Furthermore this number is significantly lower that the 92,000 tourists currently in the country on overstayed visas, yet no one seems to be worrying too much that these “infiltrators” are threatening the character of the Jewish state.

I believe that not only is the Jewish state strong enough to withstand the absorption of these refugees, but that in fact it is our moral imperative to do so because we are a Jewish state.

Israel was one of the initiators of the 1951 UN Refugee Convention because we understood what it was like to be refugees and to feel unwanted by the nations of the world. We also come from a religion which emphasizes the importance of how we treat the strangers among us and the weaker elements of society.

Surely a better way to protect and strengthen our Jewish identity is by embracing it and the humanistic qualities it embodies.

Finally, from a Zionist perspective, if we look back at Herzl’s vision that the Jewish state becomes a “normal nation” like all other nations of the world, presumably he would have expected this nation to uphold basic tenets of international law. However this legislation disregards various international legal commitments in that asylum seekers detained under this bill do not have access to fair and transparent asylum proceedings and their detention is automatic and without trial.

According to the 1951 UN Refugee Convention and subsequent treaties detention should only be used as a last resort. Israel is required to individually assess claims for international protection in a fair and transparent manner and provide asylum for those deserving of such status. Currently Israel has no systematic procedure for this, leaving these people in indefinite limbo.

Therefore while my religious convictions tend to make me want to hold Israel up to a higher standard than the rest of the world, my modern, Zionist tendencies require simply that Israel acts and is treated as an equal among the nations of the world (ironically the same argument that my Israel-activist friends make for Israel’s treatment at the UN).

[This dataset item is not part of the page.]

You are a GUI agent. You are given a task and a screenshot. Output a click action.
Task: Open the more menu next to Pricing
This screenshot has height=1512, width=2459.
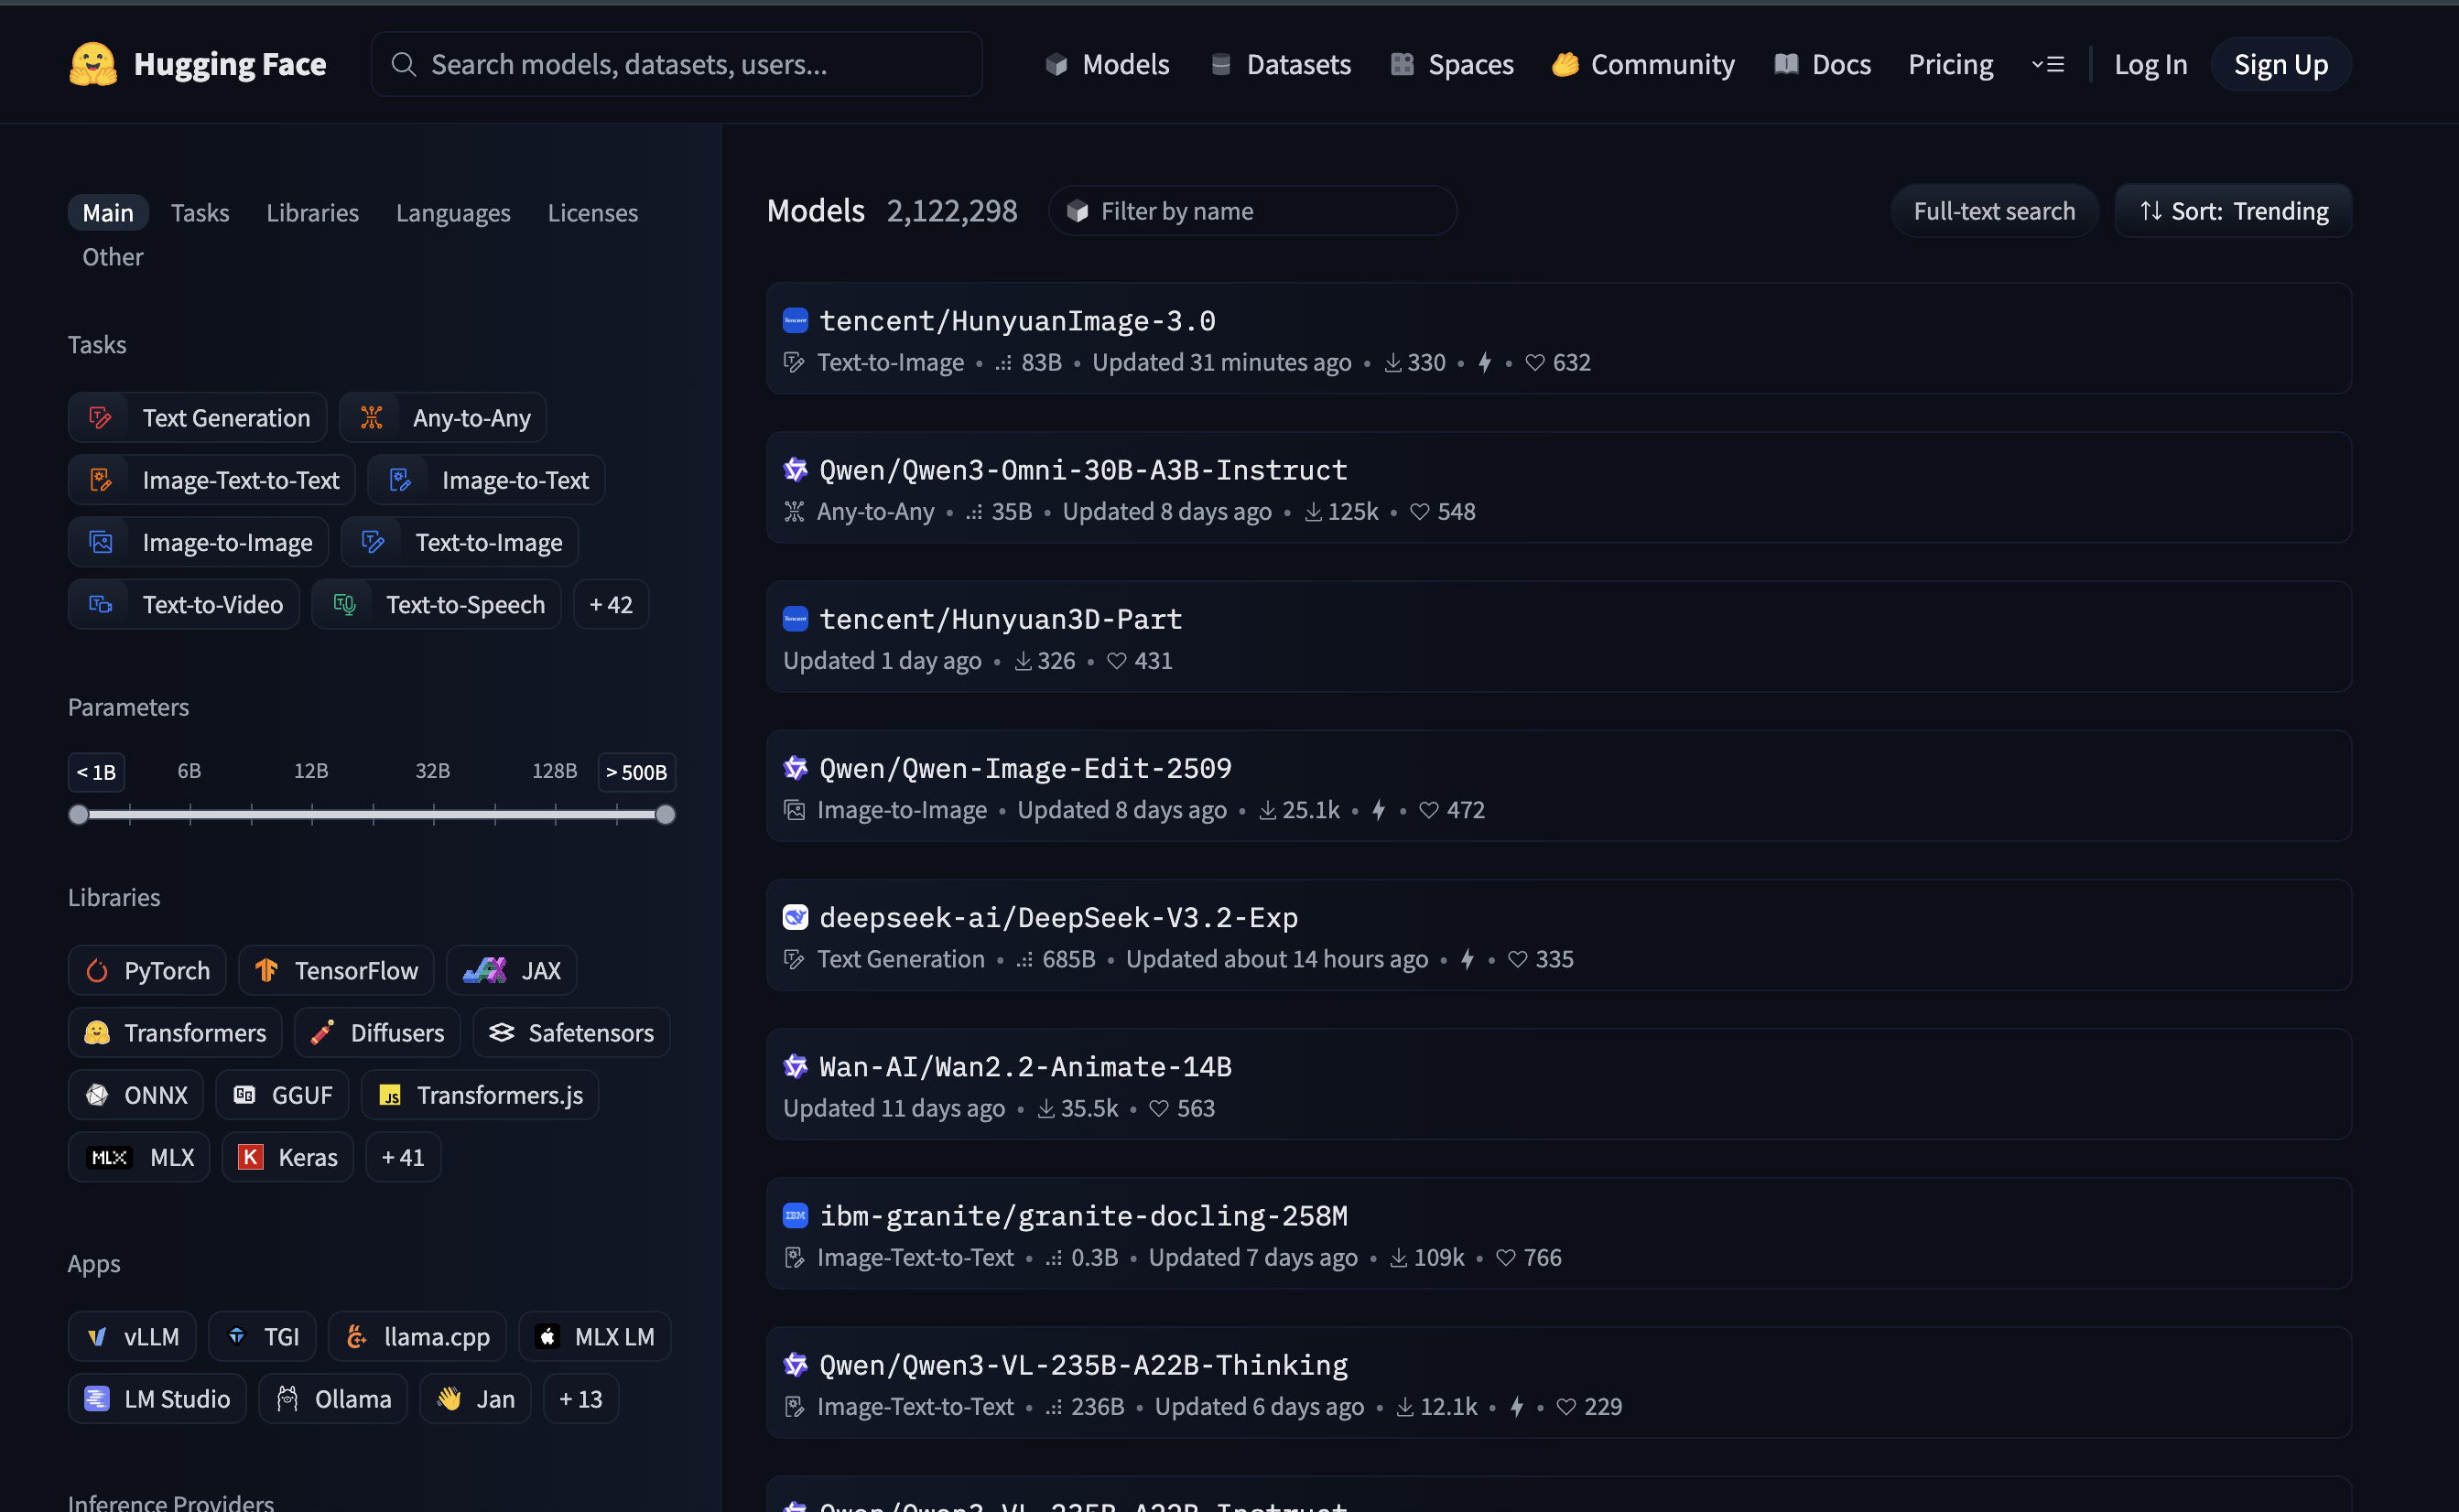2047,64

It must also be noted that this “open” center, which will be administrated by the Israel Prison Service and allow for indefinite detention, is situated in the Negev, far from potential work opportunities. This is a stark contrast to the open centers in most developed countries, which are situated within urban areas and are temporary places of refuge, providing welfare services to asylum seekers while they apply for refugee status.

So is there a solution to the “refugee problem”? I believe the answer lies in putting this issue into perspective. The situation is far less dramatic than some of our politicians make out. In fact, with the fence that has been built on the border with Egypt, there were less than 45 people crossing this border to Israel this year. The argument that we need harsh legislation to prevent being inundated by refugees is therefore no longer valid. We can’t accept every person from Africa that wants a better life but we can ensure proper procedures for determining those that are genuine refugees, who would be subject to persecution if they were returned.

We can give these people work visas (not citizenship) and allow them to earn a decent living, educate their children and contribute to the Israeli economy. Most have no intention of staying in Israel indefinitely and say that they would return if the could. While we can’t fix the situation in their home countries, we can focus our energies on treating those already in Israel with the dignity that they deserve and that international law and our own Jewish tradition demands.

So this Wednesday as we are lighting the eighth candle for Hanukka and commemorating the Maccabees who stood for what they believed in, against the odds, I hope that I as a citizen of the modern State of Israel will be able to feel proud that my political leadership stood for the values that we the Jewish People believe in and opposed this bill.

The author was the former chairperson of the South African Union of Jewish Students, holds an MSc from the London School of Economics and currently works at harnessing Israeli innovation for solving challenges in the developing world.